What I’ve Learned:
“Glycosaminoglycans: you’ll take two sugars, and like it.”
Some words in science just sound completely made up — like “glycosaminoglycans”, for instance. That sounds like something you get when your cat walks across the keyboard, not something your body makes so you can bend and heal and see.
And yet. That’s what glycosaminoglycans do, apparently. So… thanks, kitty, I guess?
As for what glycosaminoglycans are, it’s actually all right there in the gibberish-looking name. You just have to break it down into parts to make sense of it. The prefix for “sugar” in biochemical speak is “glyco-“.
(I assume this is because sugars of various kinds come up a lot in biochemistry, and the scientists don’t want to be yelling “sugar” back and forth in the lab at each other, lest their significant others hear about it and get jealous.)
(Of course, I’m kidding about the reason. That’s obviously not how it works.
I’m not even sure biochemists have significant others. Just for starters.)
So if you take the last part of the word, “aminoglycan”, that describes something called an “amino sugar”, which is… I don’t know, a sugar that drinks those amino acid shakes, maybe? Could be it’s a bodybuilding sugar. Or it’s beefing up for sugar swimsuit season. Search me.
Anyway, stick this “amino sugar” with the “glyco-” — that is, a second sugar — from the beginning of the word, and you’ve got two sugars glommed together in one molecule. That’s what scientists call a “disaccharide” — “di-” for “two”, and “saccharide” for “hey, screw you people learning about science; we can have as many damned words for ‘sugar’ as we feel like, so nyah“.
(Biochemists are really petty, vindictive people sometimes. Maybe it’s all the significant others they don’t have.)
So, that’s what glycosaminoglycans are — long chains of two sugars latched together, and then repeated over and over. Our bodies make all different sorts of them, mixing and matching sugars and chain lengths in a process much more willy-nilly than most things our cells synthesize. DNA, RNA and proteins, for example, follow very strict recipes; glycosaminoglycans are pretty much thrown together from whatever happens to be in the pantry at the time. Glycosaminoglycan production is definitely less “paint by numbers”, and more “happy little trees all over”.
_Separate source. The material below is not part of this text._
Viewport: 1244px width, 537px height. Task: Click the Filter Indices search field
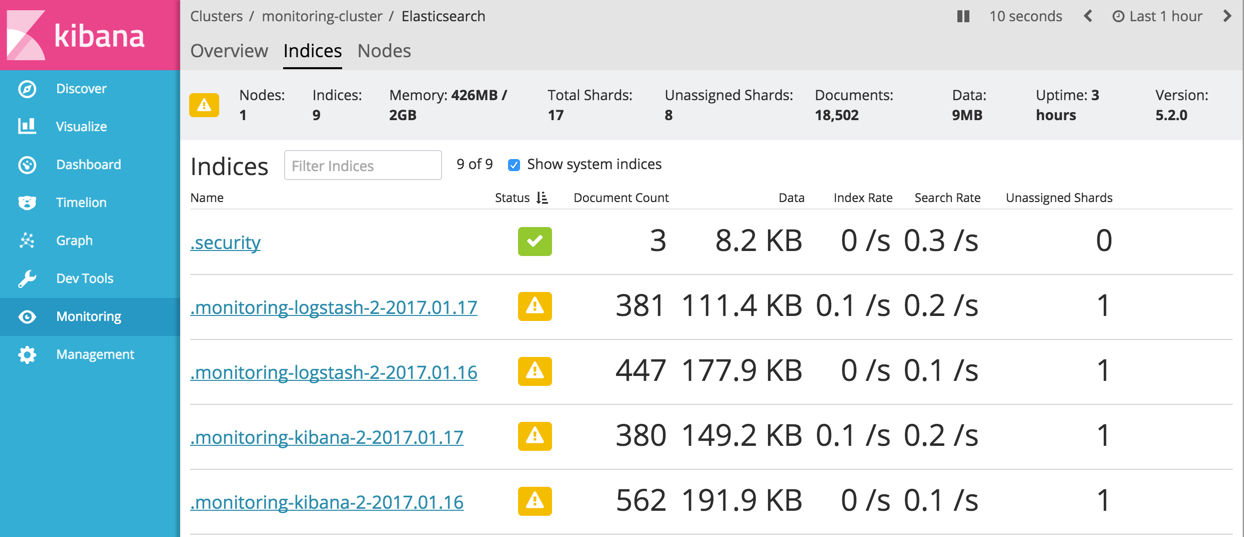click(362, 166)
Also, now that we’ve sweated the glycosaminoglycan term for all it’s information, I’m going to stop typing it. I’m starting to get carpal tunnel on top of the carpal tunnel I developed three paragraphs ago. Instead, I’ll use the common abbreviation: GAG.
(Which also happens to be the sound you make if you try to say glycosaminoglycans three times fast. The more you know.)
So what are these GAGs good for, anyway?
First off, because of their long structure and chemical polarity, GAGs are great at sucking up water. So anywhere the body needs hydration, GAGs often come to the rescue, carrying water with them. This includes inside our corneas, where keratan sulfates keep us seeing sharp, and in the fluid in our joints, which are lovingly lubed by other GAGs called hyaluronic acids.
That fluid hauled around by GAGs can come in handy in other ways, too. Another type, heparin, can prevent blood from clotting. And those keratan sulfates, when they’re not watering up the insides of our eyes, keep cells and other structures from sticking together by forming a slippery, squishy preventative layer between.
If you’ve ever tried to have sex with someone with a dog in the room, you know exactly how this works.
But like the morning of a really bad hangover, the GAGs aren’t done yet. They also play roles in blood vessel growth, brain development, regulating cell division, cell surface binding, collagen stabilization and many other processes.
So glycosaminoglycans may be a tongue twister. But when it comes to all the ways our bodies need GAGs, that’s the real mouthful.